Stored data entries
=== Section Start ===

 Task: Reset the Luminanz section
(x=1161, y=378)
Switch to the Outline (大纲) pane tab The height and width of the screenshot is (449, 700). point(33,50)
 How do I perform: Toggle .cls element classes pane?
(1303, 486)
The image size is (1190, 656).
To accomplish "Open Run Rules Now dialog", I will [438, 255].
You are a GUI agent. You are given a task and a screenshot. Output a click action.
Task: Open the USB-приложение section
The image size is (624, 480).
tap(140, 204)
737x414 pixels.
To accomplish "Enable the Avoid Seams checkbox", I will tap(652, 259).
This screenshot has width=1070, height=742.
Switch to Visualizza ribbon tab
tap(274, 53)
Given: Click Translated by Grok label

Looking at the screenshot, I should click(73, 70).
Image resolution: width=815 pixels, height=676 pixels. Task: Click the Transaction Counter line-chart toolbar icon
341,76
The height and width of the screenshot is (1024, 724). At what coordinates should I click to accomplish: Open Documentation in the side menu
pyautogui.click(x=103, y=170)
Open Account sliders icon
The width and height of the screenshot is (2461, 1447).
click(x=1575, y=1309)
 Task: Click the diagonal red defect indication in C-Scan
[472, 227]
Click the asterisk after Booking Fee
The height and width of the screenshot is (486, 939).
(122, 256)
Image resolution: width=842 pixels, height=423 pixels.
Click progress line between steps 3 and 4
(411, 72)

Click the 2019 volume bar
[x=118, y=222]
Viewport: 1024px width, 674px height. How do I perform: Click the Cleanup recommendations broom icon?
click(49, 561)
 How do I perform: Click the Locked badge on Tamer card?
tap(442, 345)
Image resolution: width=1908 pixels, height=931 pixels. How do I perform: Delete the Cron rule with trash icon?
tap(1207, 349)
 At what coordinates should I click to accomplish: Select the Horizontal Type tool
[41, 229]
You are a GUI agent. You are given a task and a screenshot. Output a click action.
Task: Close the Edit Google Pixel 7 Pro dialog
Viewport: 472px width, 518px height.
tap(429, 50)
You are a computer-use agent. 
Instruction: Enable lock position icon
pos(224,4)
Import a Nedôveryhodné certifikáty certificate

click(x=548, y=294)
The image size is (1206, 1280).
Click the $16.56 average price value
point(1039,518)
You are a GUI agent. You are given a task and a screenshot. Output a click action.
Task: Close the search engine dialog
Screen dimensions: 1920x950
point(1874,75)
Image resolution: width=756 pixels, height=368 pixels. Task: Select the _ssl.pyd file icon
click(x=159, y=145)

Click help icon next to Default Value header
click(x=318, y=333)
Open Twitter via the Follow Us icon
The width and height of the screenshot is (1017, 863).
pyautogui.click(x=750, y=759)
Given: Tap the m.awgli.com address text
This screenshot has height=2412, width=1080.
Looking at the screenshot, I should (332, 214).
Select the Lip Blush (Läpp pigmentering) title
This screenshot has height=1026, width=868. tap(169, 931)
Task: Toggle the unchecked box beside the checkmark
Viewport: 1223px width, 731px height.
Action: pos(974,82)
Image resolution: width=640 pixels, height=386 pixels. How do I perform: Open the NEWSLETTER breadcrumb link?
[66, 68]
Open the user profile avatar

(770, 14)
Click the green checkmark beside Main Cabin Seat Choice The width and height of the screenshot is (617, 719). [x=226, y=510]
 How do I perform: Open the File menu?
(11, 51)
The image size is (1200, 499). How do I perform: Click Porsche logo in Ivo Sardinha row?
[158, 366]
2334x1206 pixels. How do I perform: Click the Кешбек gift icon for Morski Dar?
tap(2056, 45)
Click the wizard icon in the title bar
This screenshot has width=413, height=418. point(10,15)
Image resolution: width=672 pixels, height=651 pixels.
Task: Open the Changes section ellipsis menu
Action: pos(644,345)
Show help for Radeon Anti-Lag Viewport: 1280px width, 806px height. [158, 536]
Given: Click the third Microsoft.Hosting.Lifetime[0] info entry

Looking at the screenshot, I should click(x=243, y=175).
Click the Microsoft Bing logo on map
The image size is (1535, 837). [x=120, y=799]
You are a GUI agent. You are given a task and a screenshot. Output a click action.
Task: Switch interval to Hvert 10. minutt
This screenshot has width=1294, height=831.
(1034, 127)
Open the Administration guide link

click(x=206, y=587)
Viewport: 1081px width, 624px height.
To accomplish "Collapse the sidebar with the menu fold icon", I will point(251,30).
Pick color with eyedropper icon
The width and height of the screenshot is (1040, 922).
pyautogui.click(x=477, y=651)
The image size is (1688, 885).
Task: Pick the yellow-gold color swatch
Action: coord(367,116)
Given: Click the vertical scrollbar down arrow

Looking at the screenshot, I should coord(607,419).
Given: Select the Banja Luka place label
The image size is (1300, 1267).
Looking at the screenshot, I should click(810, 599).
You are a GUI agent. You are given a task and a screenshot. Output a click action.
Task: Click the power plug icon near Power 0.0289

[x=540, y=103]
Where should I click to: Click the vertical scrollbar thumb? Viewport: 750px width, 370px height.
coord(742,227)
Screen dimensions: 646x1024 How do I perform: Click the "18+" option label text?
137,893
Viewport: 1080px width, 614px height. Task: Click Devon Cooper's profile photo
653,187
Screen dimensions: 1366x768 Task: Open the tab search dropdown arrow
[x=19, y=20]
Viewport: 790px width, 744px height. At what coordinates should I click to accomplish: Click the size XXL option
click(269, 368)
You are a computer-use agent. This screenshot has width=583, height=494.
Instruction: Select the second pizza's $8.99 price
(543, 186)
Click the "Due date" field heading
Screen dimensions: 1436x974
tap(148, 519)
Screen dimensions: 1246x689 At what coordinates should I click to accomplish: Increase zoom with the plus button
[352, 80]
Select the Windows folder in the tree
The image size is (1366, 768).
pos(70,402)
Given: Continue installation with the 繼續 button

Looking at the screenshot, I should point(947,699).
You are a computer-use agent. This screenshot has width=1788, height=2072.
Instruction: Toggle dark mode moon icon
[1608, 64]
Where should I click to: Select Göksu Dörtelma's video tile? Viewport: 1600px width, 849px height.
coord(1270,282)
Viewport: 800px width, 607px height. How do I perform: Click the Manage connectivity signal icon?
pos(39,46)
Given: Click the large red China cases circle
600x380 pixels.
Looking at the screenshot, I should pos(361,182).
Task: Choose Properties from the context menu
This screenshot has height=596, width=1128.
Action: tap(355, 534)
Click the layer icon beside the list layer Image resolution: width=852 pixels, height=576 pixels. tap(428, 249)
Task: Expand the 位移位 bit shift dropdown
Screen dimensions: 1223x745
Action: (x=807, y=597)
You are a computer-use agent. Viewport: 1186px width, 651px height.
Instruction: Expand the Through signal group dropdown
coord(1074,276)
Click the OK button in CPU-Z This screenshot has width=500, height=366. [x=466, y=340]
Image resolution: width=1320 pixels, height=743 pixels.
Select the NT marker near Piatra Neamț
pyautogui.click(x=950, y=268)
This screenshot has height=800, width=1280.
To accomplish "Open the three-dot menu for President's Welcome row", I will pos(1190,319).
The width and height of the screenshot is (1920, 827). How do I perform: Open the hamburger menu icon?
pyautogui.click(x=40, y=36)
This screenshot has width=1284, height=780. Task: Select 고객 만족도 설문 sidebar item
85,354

=== Section End ===

## WORK REQUIRED
The reply should be a precise retyping of all the data.

## SOLUTION TO THE EXERCISE
 Task: Reset the Luminanz section
(x=1161, y=378)
Switch to the Outline (大纲) pane tab The height and width of the screenshot is (449, 700). point(33,50)
 How do I perform: Toggle .cls element classes pane?
(1303, 486)
The image size is (1190, 656).
To accomplish "Open Run Rules Now dialog", I will [438, 255].
You are a GUI agent. You are given a task and a screenshot. Output a click action.
Task: Open the USB-приложение section
The image size is (624, 480).
tap(140, 204)
737x414 pixels.
To accomplish "Enable the Avoid Seams checkbox", I will tap(652, 259).
This screenshot has width=1070, height=742.
Switch to Visualizza ribbon tab
tap(274, 53)
Given: Click Translated by Grok label

Looking at the screenshot, I should click(73, 70).
Image resolution: width=815 pixels, height=676 pixels. Task: Click the Transaction Counter line-chart toolbar icon
341,76
The height and width of the screenshot is (1024, 724). At what coordinates should I click to accomplish: Open Documentation in the side menu
pyautogui.click(x=103, y=170)
Open Account sliders icon
The width and height of the screenshot is (2461, 1447).
click(x=1575, y=1309)
 Task: Click the diagonal red defect indication in C-Scan
[472, 227]
Click the asterisk after Booking Fee
The height and width of the screenshot is (486, 939).
(122, 256)
Image resolution: width=842 pixels, height=423 pixels.
Click progress line between steps 3 and 4
(411, 72)

Click the 2019 volume bar
[x=118, y=222]
Viewport: 1024px width, 674px height. How do I perform: Click the Cleanup recommendations broom icon?
click(49, 561)
 How do I perform: Click the Locked badge on Tamer card?
tap(442, 345)
Image resolution: width=1908 pixels, height=931 pixels. How do I perform: Delete the Cron rule with trash icon?
tap(1207, 349)
 At what coordinates should I click to accomplish: Select the Horizontal Type tool
[41, 229]
You are a GUI agent. You are given a task and a screenshot. Output a click action.
Task: Close the Edit Google Pixel 7 Pro dialog
Viewport: 472px width, 518px height.
tap(429, 50)
You are a computer-use agent. 
Instruction: Enable lock position icon
pos(224,4)
Import a Nedôveryhodné certifikáty certificate

click(x=548, y=294)
The image size is (1206, 1280).
Click the $16.56 average price value
point(1039,518)
You are a GUI agent. You are given a task and a screenshot. Output a click action.
Task: Close the search engine dialog
Screen dimensions: 1920x950
point(1874,75)
Image resolution: width=756 pixels, height=368 pixels. Task: Select the _ssl.pyd file icon
click(x=159, y=145)

Click help icon next to Default Value header
click(x=318, y=333)
Open Twitter via the Follow Us icon
The width and height of the screenshot is (1017, 863).
pyautogui.click(x=750, y=759)
Given: Tap the m.awgli.com address text
This screenshot has height=2412, width=1080.
Looking at the screenshot, I should (332, 214).
Select the Lip Blush (Läpp pigmentering) title
This screenshot has height=1026, width=868. tap(169, 931)
Task: Toggle the unchecked box beside the checkmark
Viewport: 1223px width, 731px height.
Action: pos(974,82)
Image resolution: width=640 pixels, height=386 pixels. How do I perform: Open the NEWSLETTER breadcrumb link?
[66, 68]
Open the user profile avatar

(770, 14)
Click the green checkmark beside Main Cabin Seat Choice The width and height of the screenshot is (617, 719). [x=226, y=510]
 How do I perform: Open the File menu?
(11, 51)
The image size is (1200, 499). How do I perform: Click Porsche logo in Ivo Sardinha row?
[158, 366]
2334x1206 pixels. How do I perform: Click the Кешбек gift icon for Morski Dar?
tap(2056, 45)
Click the wizard icon in the title bar
This screenshot has width=413, height=418. point(10,15)
Image resolution: width=672 pixels, height=651 pixels.
Task: Open the Changes section ellipsis menu
Action: pos(644,345)
Show help for Radeon Anti-Lag Viewport: 1280px width, 806px height. [158, 536]
Given: Click the third Microsoft.Hosting.Lifetime[0] info entry

Looking at the screenshot, I should click(x=243, y=175).
Click the Microsoft Bing logo on map
The image size is (1535, 837). [x=120, y=799]
You are a GUI agent. You are given a task and a screenshot. Output a click action.
Task: Switch interval to Hvert 10. minutt
This screenshot has width=1294, height=831.
(1034, 127)
Open the Administration guide link

click(x=206, y=587)
Viewport: 1081px width, 624px height.
To accomplish "Collapse the sidebar with the menu fold icon", I will point(251,30).
Pick color with eyedropper icon
The width and height of the screenshot is (1040, 922).
pyautogui.click(x=477, y=651)
The image size is (1688, 885).
Task: Pick the yellow-gold color swatch
Action: coord(367,116)
Given: Click the vertical scrollbar down arrow

Looking at the screenshot, I should coord(607,419).
Given: Select the Banja Luka place label
The image size is (1300, 1267).
Looking at the screenshot, I should click(810, 599).
You are a GUI agent. You are given a task and a screenshot. Output a click action.
Task: Click the power plug icon near Power 0.0289

[x=540, y=103]
Where should I click to: Click the vertical scrollbar thumb? Viewport: 750px width, 370px height.
coord(742,227)
Screen dimensions: 646x1024 How do I perform: Click the "18+" option label text?
137,893
Viewport: 1080px width, 614px height. Task: Click Devon Cooper's profile photo
653,187
Screen dimensions: 1366x768 Task: Open the tab search dropdown arrow
[x=19, y=20]
Viewport: 790px width, 744px height. At what coordinates should I click to accomplish: Click the size XXL option
click(269, 368)
You are a computer-use agent. This screenshot has width=583, height=494.
Instruction: Select the second pizza's $8.99 price
(543, 186)
Click the "Due date" field heading
Screen dimensions: 1436x974
tap(148, 519)
Screen dimensions: 1246x689 At what coordinates should I click to accomplish: Increase zoom with the plus button
[352, 80]
Select the Windows folder in the tree
The image size is (1366, 768).
pos(70,402)
Given: Continue installation with the 繼續 button

Looking at the screenshot, I should point(947,699).
You are a computer-use agent. This screenshot has width=1788, height=2072.
Instruction: Toggle dark mode moon icon
[1608, 64]
Where should I click to: Select Göksu Dörtelma's video tile? Viewport: 1600px width, 849px height.
coord(1270,282)
Viewport: 800px width, 607px height. How do I perform: Click the Manage connectivity signal icon?
pos(39,46)
Given: Click the large red China cases circle
600x380 pixels.
Looking at the screenshot, I should pos(361,182).
Task: Choose Properties from the context menu
This screenshot has height=596, width=1128.
Action: tap(355, 534)
Click the layer icon beside the list layer Image resolution: width=852 pixels, height=576 pixels. tap(428, 249)
Task: Expand the 位移位 bit shift dropdown
Screen dimensions: 1223x745
Action: (x=807, y=597)
You are a computer-use agent. Viewport: 1186px width, 651px height.
Instruction: Expand the Through signal group dropdown
coord(1074,276)
Click the OK button in CPU-Z This screenshot has width=500, height=366. [x=466, y=340]
Image resolution: width=1320 pixels, height=743 pixels.
Select the NT marker near Piatra Neamț
pyautogui.click(x=950, y=268)
This screenshot has height=800, width=1280.
To accomplish "Open the three-dot menu for President's Welcome row", I will pos(1190,319).
The width and height of the screenshot is (1920, 827). How do I perform: Open the hamburger menu icon?
pyautogui.click(x=40, y=36)
This screenshot has width=1284, height=780. Task: Select 고객 만족도 설문 sidebar item
85,354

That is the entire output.